|12|:Undercover:

326 70 27
                                    

KISAH INI FIKSI SEMATA, BERSUMBER DARI IMAJINAJIS.
DIHARAPKAN KEBIJAKAN PEMBACA.

NAMUN, TYDACK MENUTUP KEMUNGKINAN TERDAPAT BEBERAPA KESAMAAN DALAM KISAH NYATA KARENA MEMANG DISENGAJA.

***

"Lo nyari apa sampai nyosor di bawah?" Rendra memindahkan tangan Diana yang tidak sengaja menyenggol porseling gigi. "Ini tangan ngapain lagi, ah! Mau ikut nyetir?!"

"Gue jatuh gara-gara lo!" Satu pukulan mendarat di ubun-ubun Rendra.

"Pukul aja terus kalau lo udah bosen hidup jadi anak presiden," seloroh Rendra yang sama sekali tidak mengalihkan sedikit pun tatapannya dari jalanan.

Diana melihat perkembangan dua mobil yang mengejarnya. Rupanya, jarak yang dibuat Rendra cukup jauh. Tidak seperti tadi. Diana juga mulai beradaptasi dengan cara menyetir Rendra. Perlahan rasa mualnya berangsur-angsur berkurang. Tergantikan oleh ide-ide gila yang muncul di otaknya tentang bagaimana cara agar dua mobil hitam yang mengikutinya bisa terbakar tiba-tiba. Diana terlalu fokus berpikir sampai tidak menyadari bahwa dua mobil tersebut telah hilang dari radius belakang.

"Mereka udah ketinggalan jauh." Kalimat Rendra membuat Diana langsung bangkit dan menengok ke belakang.

Napas panjang pun keluar dari mulut Diana. "Akhirnya...."

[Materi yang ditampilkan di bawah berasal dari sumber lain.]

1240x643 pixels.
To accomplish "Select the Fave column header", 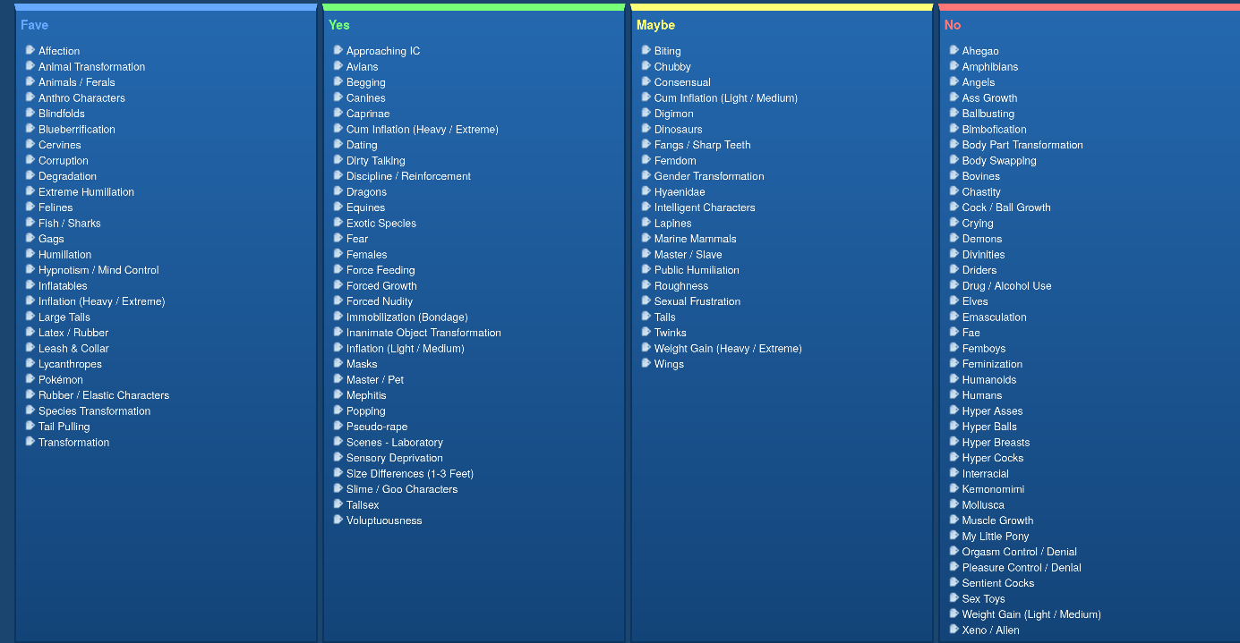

Kecepatan yang dipacu Rendra semakin lama semakin berkurang. Ia memberhentikan mobilnya di pinggir jalan raya dengan kondisi ramai lancar. Mendadak, Rendra membuka seragamnya dilanjut membuka kaus putih polos yang ia pakai sebagai dalaman. Sewaktu Rendra hendak membuka ritsleting celana seragamnya Diana mencegahnya buru-buru.

"Apa-apaan lo tiba-tiba buka baju nggak jelas, maksudnya apa?" kata Diana yang setengah menutup wajahnya.

Rendra tidak memperdulikan Diana, ia kembali melanjutkan membuka celananya. "Lo nggak nanya, ya gue nggak ngejelasin."

Melihat laki-laki bertelanjang dada bukan hal tabu bagi Diana. Teman laki-laki di kelasnya kerap melakukan hal yang sama setiap selesai pelajaran olahraga dan membuat kelas dipenuhi bau keringat. Tetapi entah mengapa, Diana justru malu sendiri. Ia menutup matanya rapat-rapat dan wajahnya memanas.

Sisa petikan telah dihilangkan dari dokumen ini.